Robert and Johanna Titus
Certainly one of the most historic sites in all the Catskills is the Mountain House ledge at North/South Lake Campground. We are betting that most of you have been there. It’s a grand, broad shelf of sandstone, jutting out 2,000 feet above the floor of the Hudson Valley. It’s claimed that you can view some 70 miles of that valley from this site. It is, of course, the very place chosen for the building of the Catskill Mountain House Hotel, back in the 1820’s. That was the grandest of the grand hotels of the Catskills during our region’s most fashionable era. The hotel attracted a Gilded Age aristocracy; a Who’s Who of the American elite vacationed there. But something spiritual happened here too. America came to love nature at this location. It was here that the Hudson Valley School of art was born, when Thomas Cole spent a summer sketching the scenery. Almost equally distinguished was the poetry and prose that was inspired by this “sublime” wilderness landscape.

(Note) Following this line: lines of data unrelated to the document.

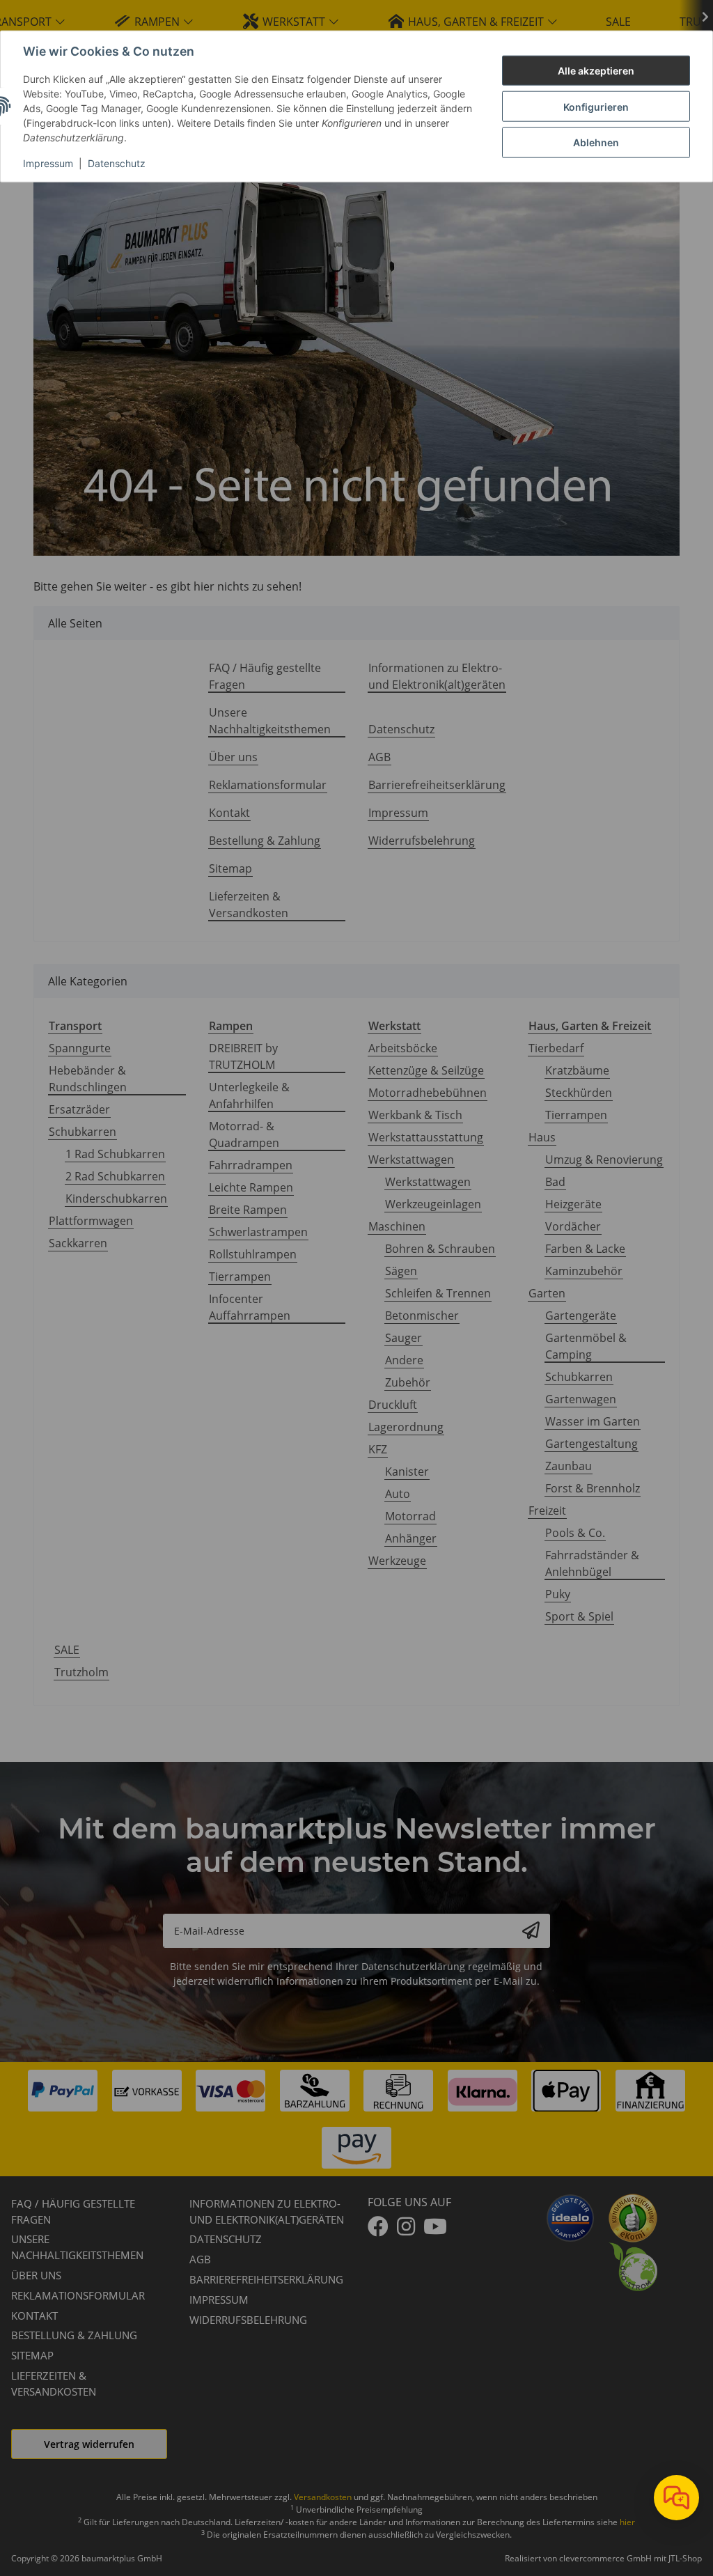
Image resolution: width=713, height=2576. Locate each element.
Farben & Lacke (585, 1248)
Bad (555, 1181)
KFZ (377, 1449)
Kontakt (229, 812)
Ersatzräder (79, 1109)
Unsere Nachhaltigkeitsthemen (270, 721)
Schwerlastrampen (258, 1232)
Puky (557, 1594)
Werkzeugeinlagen (433, 1204)
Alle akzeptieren (596, 71)
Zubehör (407, 1382)
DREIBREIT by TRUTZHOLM (243, 1056)
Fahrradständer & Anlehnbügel (592, 1563)
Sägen (401, 1271)
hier (627, 2522)
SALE (66, 1649)
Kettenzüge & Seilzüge (426, 1070)
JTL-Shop (685, 2558)
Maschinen (396, 1226)
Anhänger (411, 1538)
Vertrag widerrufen (89, 2444)
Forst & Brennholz (592, 1488)
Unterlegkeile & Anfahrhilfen (249, 1095)
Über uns (233, 757)
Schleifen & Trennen (438, 1293)
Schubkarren (82, 1131)
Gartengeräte (580, 1315)
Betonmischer (422, 1315)
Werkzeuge (397, 1560)
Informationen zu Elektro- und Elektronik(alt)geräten (437, 676)
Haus (542, 1137)
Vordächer (573, 1226)
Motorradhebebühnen (427, 1092)
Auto (397, 1493)
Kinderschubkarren (116, 1198)
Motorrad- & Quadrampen (244, 1134)
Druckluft (392, 1404)
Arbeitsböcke (402, 1048)
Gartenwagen (580, 1399)
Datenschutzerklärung (413, 1966)
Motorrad (410, 1516)
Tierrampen (240, 1276)
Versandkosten (323, 2497)
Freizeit (547, 1510)
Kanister (407, 1471)
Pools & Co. (575, 1532)
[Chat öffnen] (676, 2497)
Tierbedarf (555, 1048)
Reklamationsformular (268, 785)
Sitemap (230, 868)
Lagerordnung (406, 1427)
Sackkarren (78, 1243)
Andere (404, 1360)
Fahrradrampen (250, 1165)
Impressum (48, 163)
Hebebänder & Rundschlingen (88, 1079)
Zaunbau (568, 1466)
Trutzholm (81, 1672)
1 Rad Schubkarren (115, 1154)
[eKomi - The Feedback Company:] (633, 2216)
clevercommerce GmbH (606, 2558)
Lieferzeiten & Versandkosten (248, 905)
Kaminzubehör (583, 1271)
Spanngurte (80, 1048)
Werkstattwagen (411, 1159)
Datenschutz (117, 163)
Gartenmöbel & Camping (586, 1346)
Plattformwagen (91, 1220)
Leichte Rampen (251, 1187)
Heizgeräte (573, 1204)
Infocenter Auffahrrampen (249, 1307)
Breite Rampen (248, 1209)
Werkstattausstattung (425, 1137)
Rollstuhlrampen (253, 1254)
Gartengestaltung (591, 1443)
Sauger (403, 1337)
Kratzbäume (577, 1070)
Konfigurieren (596, 106)
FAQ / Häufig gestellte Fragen (265, 676)
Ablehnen (596, 142)
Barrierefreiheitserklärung (437, 785)
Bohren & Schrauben (440, 1248)
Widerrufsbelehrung (421, 840)
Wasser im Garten (592, 1421)
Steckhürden (578, 1092)
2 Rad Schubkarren (115, 1176)
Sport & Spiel (579, 1616)
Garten (546, 1293)
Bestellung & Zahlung (264, 840)
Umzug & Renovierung (604, 1159)
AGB (379, 757)
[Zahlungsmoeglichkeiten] (356, 2119)
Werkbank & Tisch (415, 1115)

There is no way to overestimate the historical heritage of these few acres of land. The whole culture that we equate with the word Catskills had its birth at the Mountain House. And the hotel had its birth on this scenic ledge. It is one of our favorite places. We frequently go there and just sit upon the ledge’s rocks. We touch the sandstone and look around. All that lies above the ground, above those rocks, belongs to history. Here historians such as Roland Van Zandt and Alf Evers prevail. They explored the past at this site and recorded its many influences on our modern culture.

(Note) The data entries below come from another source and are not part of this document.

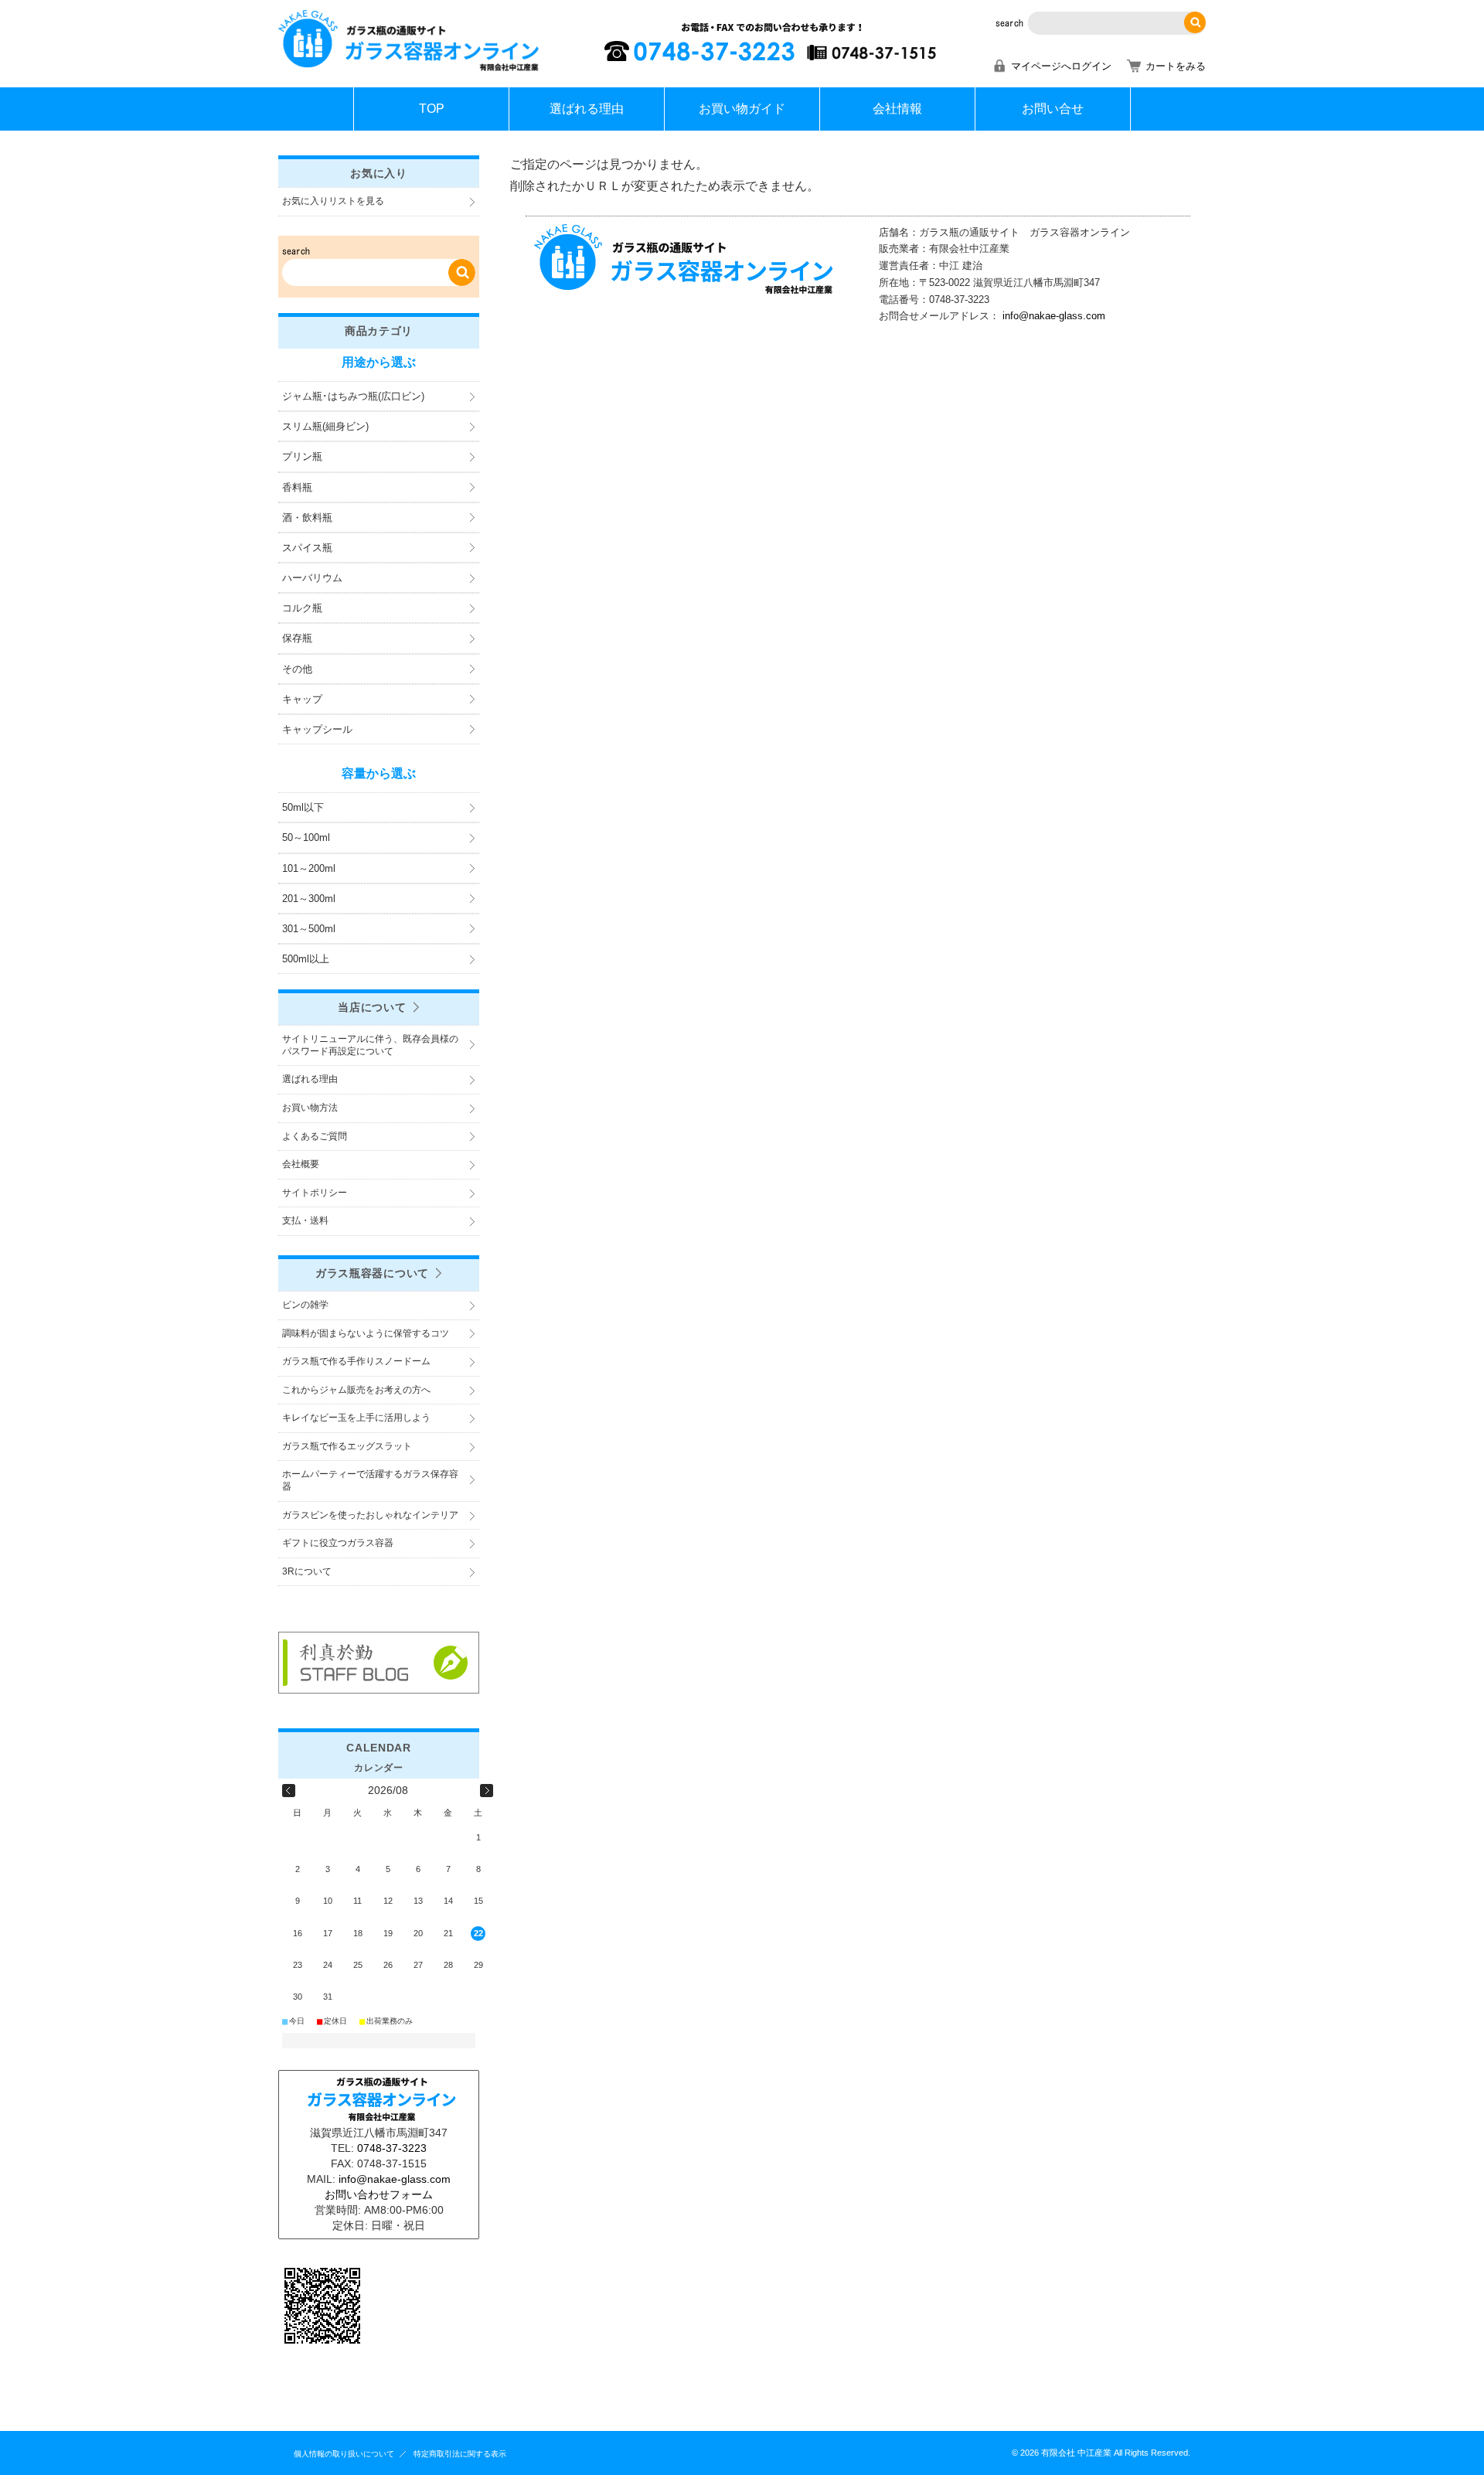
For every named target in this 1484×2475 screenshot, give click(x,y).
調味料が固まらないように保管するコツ (365, 1333)
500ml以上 (305, 959)
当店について (372, 1007)
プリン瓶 (302, 456)
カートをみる (1175, 66)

But, we touch those rocks again. Everything below the ground belongs to us! All around is the historical heritage of modern Catskills culture but below is a geological past that reaches back hundreds of millions of years. Nearly four miles of sedimentary rock lies beneath us – right here. And, down there, every stratum of rock has its own history, from its own time.
We touch this ledge and contemplate its petrified sand. It accumulated on the floor of a river channel. That was during the Devonian time period, about 380 million years ago. A river flowed by, right here, and then it disappeared off to the west. We gaze west and then turn around and look, more intently, eastward hoping to see where that stream and its sand came from. But . . . there’s nothing there but the great emptiness of the valley.
Suddenly, we are time travelers; around us it is the Devonian time period. We are just above the waters in the middle of that stream, looking east. To our left and right are the river’s low banks. Rising above them are Devonian trees, at least they must be trees; they are so exotic, so strange in appearance. Frail looking trunks rise 25 feet above the banks. There are no branches, not until the very top is there even any foliage. All this defies all efforts at description. There are no leaves, just things that might be called fronds. But even that term does not suffice. These are among the most primitive “trees” known to science. They represent evolution’s earliest efforts at the very concept of a forest, and Devonian evolution has not yet become very good at that. If these trees defy description, it’s because nothing like them grows today.
We turn and look east. In the distance a mighty mountain range towers above that horizon. We quickly realize that the Taconic and Berkshires of today are but the roots of this ancient mountain range. Their middle slopes are gun metal blue and cut by many enormous ravines. Above the blue is a horizontal white snow line. High above that are the white peaks of this enormous range.
Our journey into the past is a brief one. Soon we sit again upon the Mountain House ledge and see our modern landscape. We have beheld its geological heritage.